A forest has $N$ (unknown) monkeys. A random sample of $n$ monkeys is selected from the forest, tagged and released back into the forest. After a few days, a random sample of $m$ monkeys is selected and $Y$ monkeys are found with the tags. Find and estimator of $N$.
I tried with hypergeometric distribution, while I did not think it was correct. If $Y$ is a hypergeometric random variable, $P(Y=y)=\frac{{n\choose y}{N-n\choose n-k}}{N\choose n}$. How can I get an estimate from here?
Any suggestions would be greatly appreciate!
This is the classical capture-recapture method of estimation, for which you can use the method of maximum likelihood. The random variable $Y$ denotes the number of tagged monkeys that were recaptured, so it is reasonable to assume a hypergeometric distribution for $Y$ in a sampling without replacement model.

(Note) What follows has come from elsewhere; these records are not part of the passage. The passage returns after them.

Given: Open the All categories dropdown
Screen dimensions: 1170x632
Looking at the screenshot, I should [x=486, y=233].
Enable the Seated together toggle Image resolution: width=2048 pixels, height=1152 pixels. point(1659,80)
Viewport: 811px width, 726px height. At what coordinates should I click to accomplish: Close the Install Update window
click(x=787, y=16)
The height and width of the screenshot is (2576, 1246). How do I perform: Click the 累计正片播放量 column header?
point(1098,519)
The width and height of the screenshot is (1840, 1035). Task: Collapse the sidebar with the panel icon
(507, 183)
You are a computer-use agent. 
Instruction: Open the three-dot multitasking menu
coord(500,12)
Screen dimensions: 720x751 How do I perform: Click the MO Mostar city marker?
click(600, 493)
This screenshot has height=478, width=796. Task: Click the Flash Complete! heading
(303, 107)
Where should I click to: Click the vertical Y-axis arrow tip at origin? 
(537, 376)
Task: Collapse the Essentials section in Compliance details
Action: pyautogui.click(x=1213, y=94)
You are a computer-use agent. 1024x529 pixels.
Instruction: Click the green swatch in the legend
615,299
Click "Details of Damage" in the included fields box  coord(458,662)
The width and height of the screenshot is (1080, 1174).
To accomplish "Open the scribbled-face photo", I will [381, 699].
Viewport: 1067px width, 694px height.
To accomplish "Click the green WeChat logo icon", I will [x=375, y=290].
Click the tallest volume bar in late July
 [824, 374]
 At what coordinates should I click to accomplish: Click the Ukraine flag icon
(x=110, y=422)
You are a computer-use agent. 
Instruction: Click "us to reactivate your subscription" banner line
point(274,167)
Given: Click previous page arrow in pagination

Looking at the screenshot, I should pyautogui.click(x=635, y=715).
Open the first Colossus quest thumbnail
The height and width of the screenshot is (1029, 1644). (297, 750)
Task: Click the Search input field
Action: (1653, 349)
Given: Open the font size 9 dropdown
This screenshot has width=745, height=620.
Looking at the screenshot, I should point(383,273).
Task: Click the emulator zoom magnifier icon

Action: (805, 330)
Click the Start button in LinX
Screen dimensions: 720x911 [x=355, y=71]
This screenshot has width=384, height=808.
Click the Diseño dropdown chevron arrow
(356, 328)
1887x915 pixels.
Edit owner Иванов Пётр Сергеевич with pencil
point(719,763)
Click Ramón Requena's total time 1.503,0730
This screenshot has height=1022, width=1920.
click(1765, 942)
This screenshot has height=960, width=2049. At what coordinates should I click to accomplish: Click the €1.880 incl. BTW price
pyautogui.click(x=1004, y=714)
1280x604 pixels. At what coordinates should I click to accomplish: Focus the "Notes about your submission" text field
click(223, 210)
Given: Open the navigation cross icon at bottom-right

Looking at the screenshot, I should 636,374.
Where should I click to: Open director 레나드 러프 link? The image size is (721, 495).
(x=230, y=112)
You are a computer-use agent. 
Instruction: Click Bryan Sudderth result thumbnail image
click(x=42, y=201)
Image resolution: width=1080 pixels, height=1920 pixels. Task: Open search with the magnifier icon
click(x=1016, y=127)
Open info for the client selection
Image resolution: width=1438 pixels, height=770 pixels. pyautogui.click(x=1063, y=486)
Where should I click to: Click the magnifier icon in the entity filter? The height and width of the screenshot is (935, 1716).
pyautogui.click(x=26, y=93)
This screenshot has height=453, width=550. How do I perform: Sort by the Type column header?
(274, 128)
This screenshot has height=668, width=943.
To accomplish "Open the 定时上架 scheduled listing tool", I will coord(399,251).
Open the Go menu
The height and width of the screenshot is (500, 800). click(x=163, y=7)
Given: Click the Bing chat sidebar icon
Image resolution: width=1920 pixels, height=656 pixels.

The probability mass function of $Y$ is
$$P(Y=y)=\begin{cases}\dfrac{\binom{n}{y}\binom{N-n}{m-y}}{\binom{N}{m}}&,\text{ if }y=\max(0,m-N+n),\ldots,\min(m,n)\\\\ \qquad 0&,\text{ otherwise }\end{cases}$$
Therefore likelihood function of $N$ given the observation $y$ is $$L(N\mid y)=\frac{\binom{n}{y}\binom{N-n}{m-y}}{\binom{N}{m}}\,,\,N\in\{1,2,3,\ldots\}$$
To find the maximum likelihood estimator (MLE) of $N$, we consider the ratio
$$\frac{L(N\mid y)}{L(N-1\mid y)}=\frac{N-m}{N}\cdot\frac{N-n}{N-n-m+y}$$
Now studying when this ratio exceeds $1$, equals $1$ and is less than $1$, we can find out when $L(N\mid y)$ reaches its maximum. MLE of $N$ is the value of $N$ at which the likelihood is maximized.
Finally we arrive at the following conclusion:
If $\frac{mn}{y}$ is not an integer, the MLE is $\hat N(y)=\left\lfloor\frac{mn}{y}\right\rfloor$.
If $\frac{mn}{y}$ is an integer, MLE could be either of $\frac{mn}{y}$ and $\frac{mn}{y}-1$.